Annals of Behavioral Medicine
- Discipline: Behavioral medicine, health psychology
- Language: English
- Edited by: Tracey A. Revenson

Publication details
- History: 1979-present
- Publisher: Oxford University Press on behalf of the Society of Behavioral Medicine
- Frequency: Monthly
- Impact factor: 4.908 (2020)

Standard abbreviations
- ISO 4: Ann. Behav. Med.

Indexing
- CODEN: ABMEEH
- ISSN: 0883-6612 (print) 1532-4796 (web)
- LCCN: 86642204
- OCLC no.: 12181616

Links
- Journal homepage;

= Annals of Behavioral Medicine =

Annals of Behavioral Medicine is a monthly peer-reviewed medical journal published by Oxford University Press on behalf of the Society of Behavioral Medicine. It publishes original research on behavioral medicine and the integration of biological, psychosocial, and behavioral factors and principles. The editor-in-chief is Tracey Revenson (City University of New York).

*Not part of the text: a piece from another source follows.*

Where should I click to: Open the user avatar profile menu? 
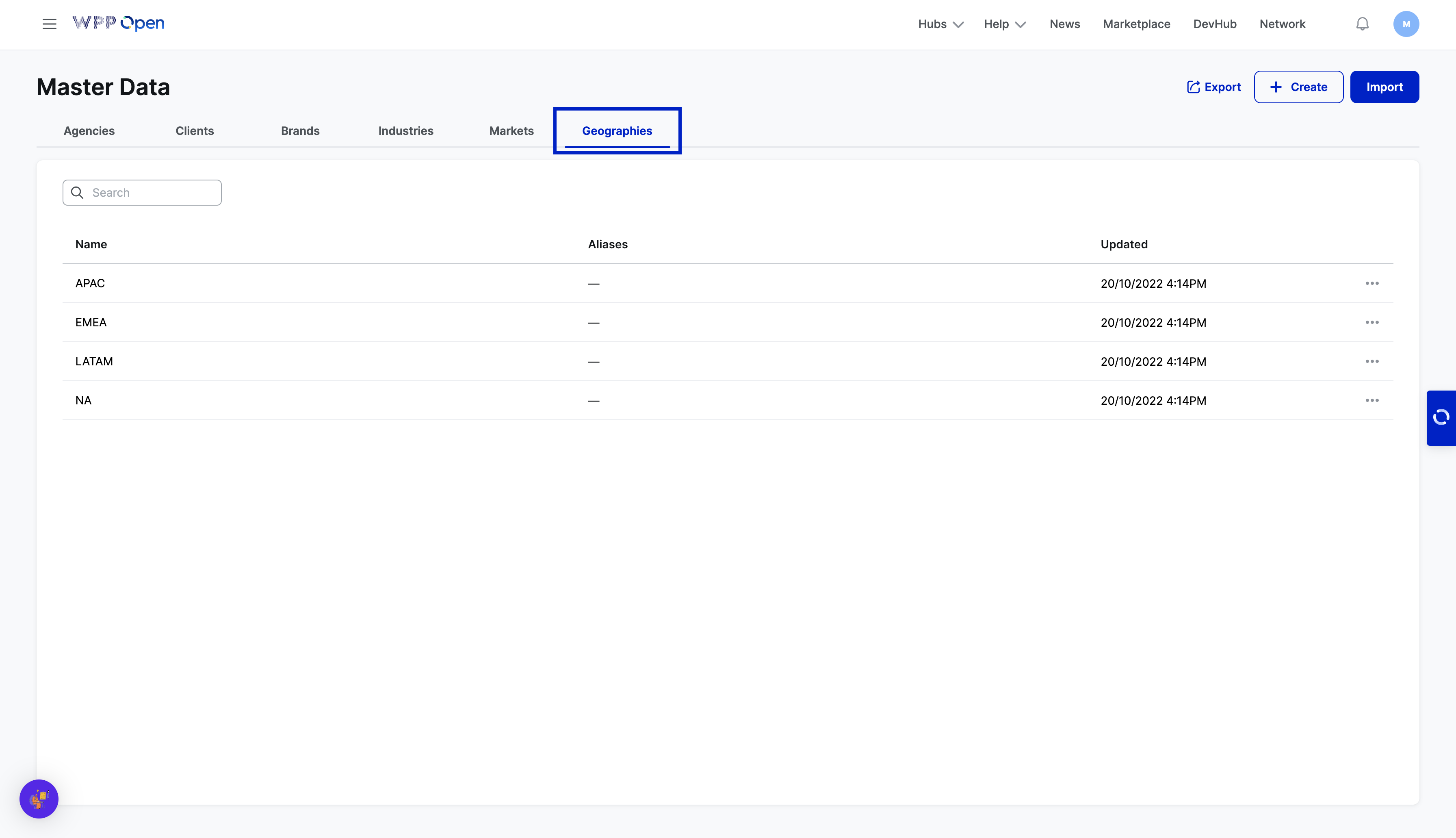pyautogui.click(x=1405, y=24)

It is the flagship journal of the Society of Behavioral Medicine and was established in 1979.

== Abstracting and indexing ==
The journal is abstracted and indexed in:

- MEDLINE/PubMed
- Social Sciences Citation Index
- Scopus
- PsycINFO
- EMBASE
- BIOSIS Previews
- Current Contents/Social & Behavioral Sciences
- EMCare

According to the Journal Citation Reports, the journal has a 2020 impact factor of 4.908.